Human Interactome Project
One of the long-term goals of CCSB is to generate a first reference map of the human protein-protein interactome network. To reach this target, we are mapping binary protein-protein interactions by systematically interrogating all pairwise combinations of predicted gene products in defined search spaces using proteome-scale technologies. Our approach is to map high-quality binary protein-protein interactions using a primary yeast two-hybrid assay (Y2H) followed by orthogonal validation by alternative binary assays. Currently, we have completed two proteome-scale efforts (HI-I-05 and HI-II-14) based on the Gateway-cloned ORF collections available at the time of these experiments (http://horfdb.dfci.harvard.edu). Other efforts to optimize our pipeline and benchmark the quality of our maps have also led to the production of systematic maps although of relatively smaller size (Venkatesan-09 and Yu-11). In 2013, we have extracted, filtered, and benchmarked interaction data from 7 public databases to extract a high-quality binary literature dataset (Lit-BM-13) comprising all protein-protein interactions that are binary and supported by at least two traceable pieces of evidence (publications and/or methods).

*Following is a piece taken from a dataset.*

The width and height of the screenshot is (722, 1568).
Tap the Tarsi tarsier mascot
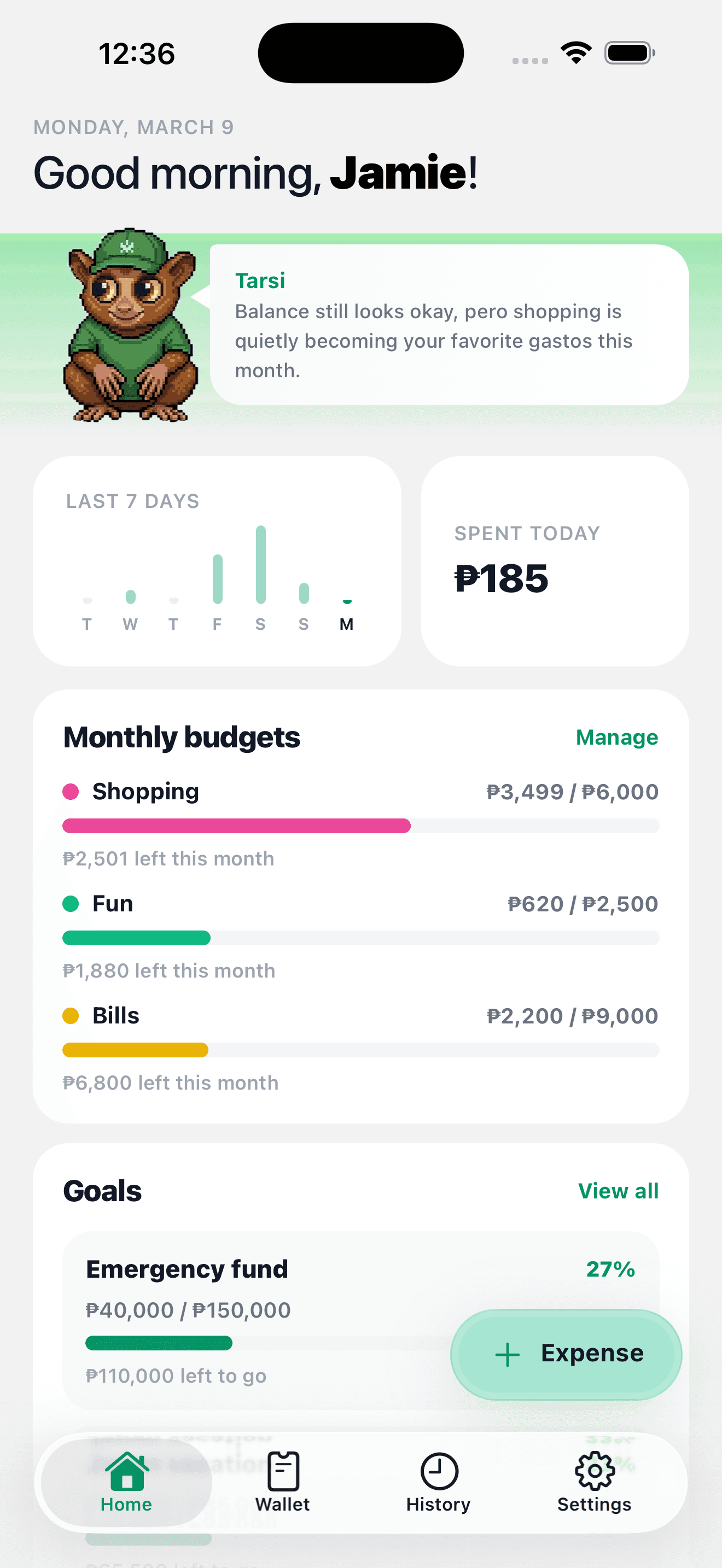pyautogui.click(x=130, y=326)
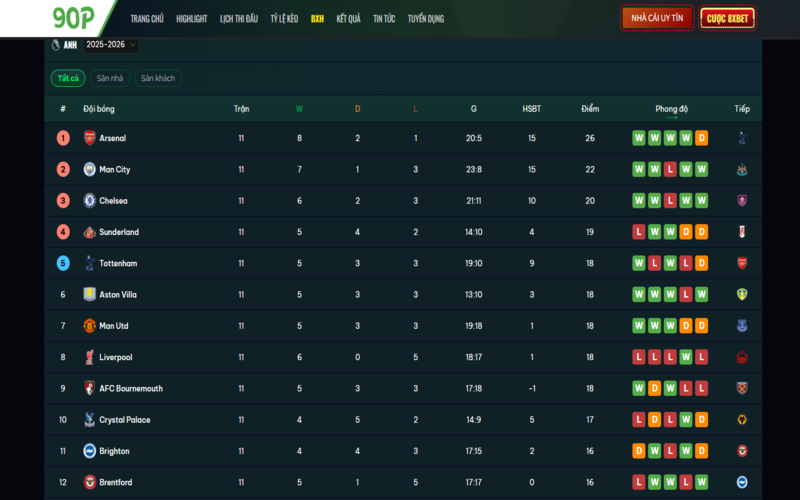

All individual datasets are described in further details here below and are freely available to the research community through the search engine or via download. Preliminary data from ongoing projects are also described but are only available to registered users for download here.
HI-I-05: Our first iteration at mapping the human interactome (Rual et al Nature 2005) screened a space (Space I) of ~8,000 ORFs corresponding to ~7,000 genes, and identified ~2,700 high-quality binary interactions. This search space represents ~12% of the complete search space, assuming a total of ~20,000 protein-coding genes and limiting the scope to one variant per gene. This dataset is freely available to the research community through the search engine or via download.
HI-II-14: The second phase of the human interactome project (Rolland et al Cell 2014) generated a dataset of ~14,000 binary interactions following two screens of a matrix of ~13,000 x 13,000 proteins (Space II). This search space covers ~42% of the complete search space, a more than 3 fold increase with respect to our first attempt. This dataset is freely available to the research community through the search engine or via download.
HI-III: The next phase of the human interactome project is underway. The human ORF collection being screened has been expanded to ~17,500 unique genes (Space III) and covers ~77% of the complete search space. The list of genes being screened is provided here. Preliminary data produced by this ongoing effort are provided prepublication for registered users here.
Venkatesan-09: To estimate the coverage and size of the human interactome (Venkatesan et al Nat Methods 2009), four Y2H screens were performed on a set of ~1,800 DB-X fusion proteins (or baits, representing ~1,700 unique genes) against ~1,800 AD-Y proteins (or preys, representing ~1,800 unique genes), corresponding to ~10% of the available genes and ~1% of the full search space. This dataset contains ~200 high-quality Y2H interactions, and is freely available to the research community through the search engine or via download.
Yu-11: To develop a novel Stitch-seq interactome mapping protocol, a Y2H screen was carried out inside Space II (Yu et al Nat Methods 2011). Stitch-seq combines PCR stitching with next-generation sequencing, and increases the efficiency and cost effectiveness of Y2H screening. The resulting dataset contains ~1,200 interactions among proteins encoded by ~1,100 human genes. This dataset is freely available to the research community through the search engine or via download.
Test Space: To develop, optimize, and benchmark improvements to the mapping pipeline used for ongoing efforts (HI-III), twelve independent, reciprocal screens on a search space of ~1,800 x ~1,800 genes were completed, constituting ~1% of the full search space. Preliminary data produced by this ongoing effort are provided prepublication for registered users here.
High-quality non-systematic Literature dataset
Lit-BM-13: In 2013, we extracted interaction data from BIND, BioGRID, DIP, HPRD, MINT, IntAct, and PDB to generate a high-quality binary literature dataset comprising ~11,000 protein-protein interactions that are binary and supported by at least two traceable pieces of evidence (publications and/or methods) (Rolland et al Cell 2014). Although this dataset does not result from a systematic investigation of the interactome search space and should thus be used with caution for any network topology analyses, it represents valuable interactions for targeted studies and is freely available to the research community through the search engine or via download.